I'm having trouble trying to map nested conditions onto an intuitive interface.
eg. How would you represent ((Condition1 AND Condition2) OR (Condition1 AND Condition5)) AND Condition4
Here's a screenshot of prototype I did for a linux app a few years ago. You could click on the +/- icons to add rows to a group and click on the "add new..." and "remove last..." buttons to remove the bottom-most group.
Above each group was a couple of menubuttons that had the choices of "AND items that match..." / "OR items that match..." (except for the first group which varied slightly), and "ANY of the following" / "ALL of the following". Each row was type-aware, so if you selected a string for the variable the conditions would be "IS", "IS NOT", "BEGINS WITH" and so on. For integers you would get "IS", "GREATER THAN", etc, and for dates "ON", "BEFORE", "ON OR BEFORE" and so on.
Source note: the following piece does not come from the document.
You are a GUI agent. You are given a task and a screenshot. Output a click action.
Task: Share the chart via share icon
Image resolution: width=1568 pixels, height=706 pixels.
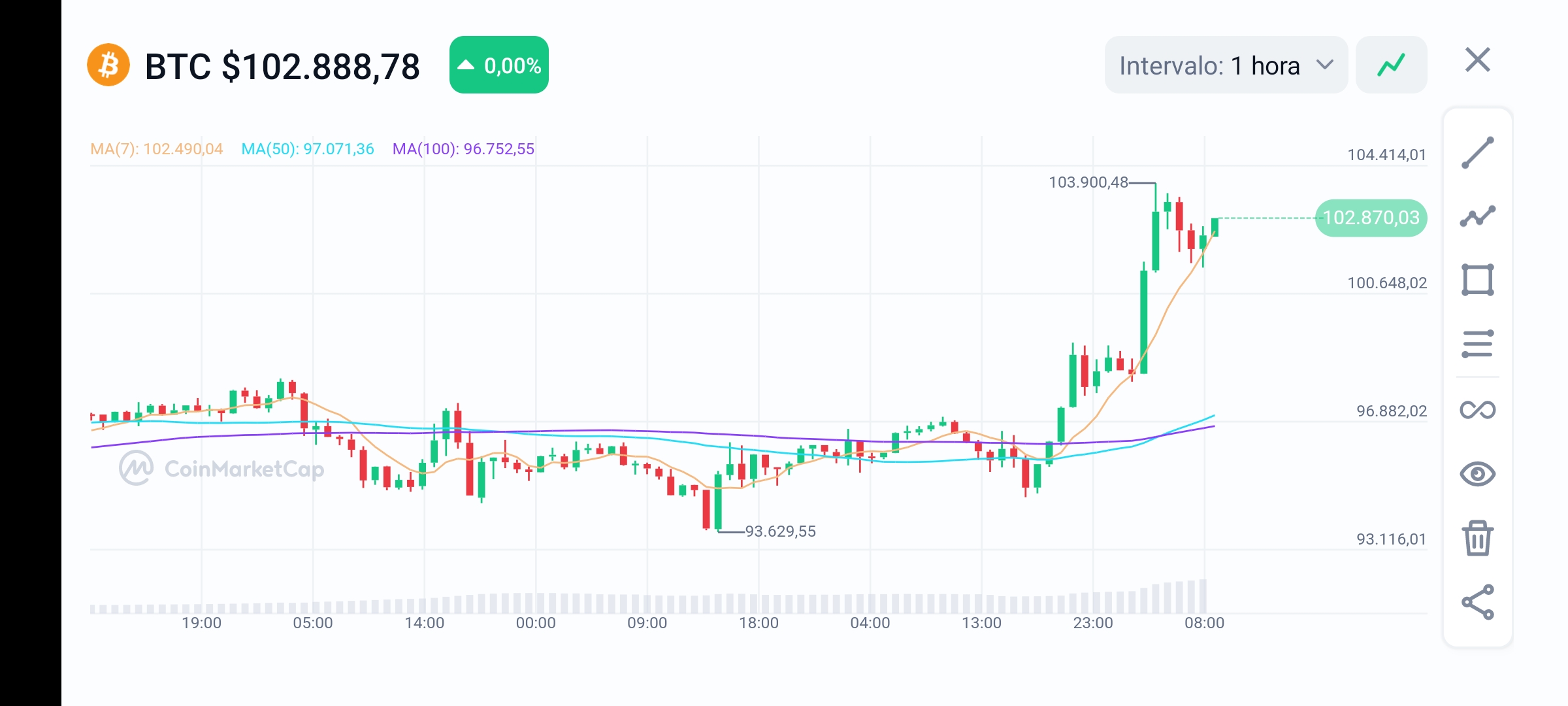click(x=1478, y=603)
Where you see the word "or" before the second and third row of the first group, that would be "or" if "ANY of the following" was selected, and "and" if "ALL of the following:" was selected to reinforce the choice and make it easier to "read" the dialog.
It wouldn't let you do any conceivable query but I think it covered about 90% of what an average user would want to do and did it in what I thought was a fairly usable way.
(source: clearlight.com)
Some people would argue this is as intuitive as it gets.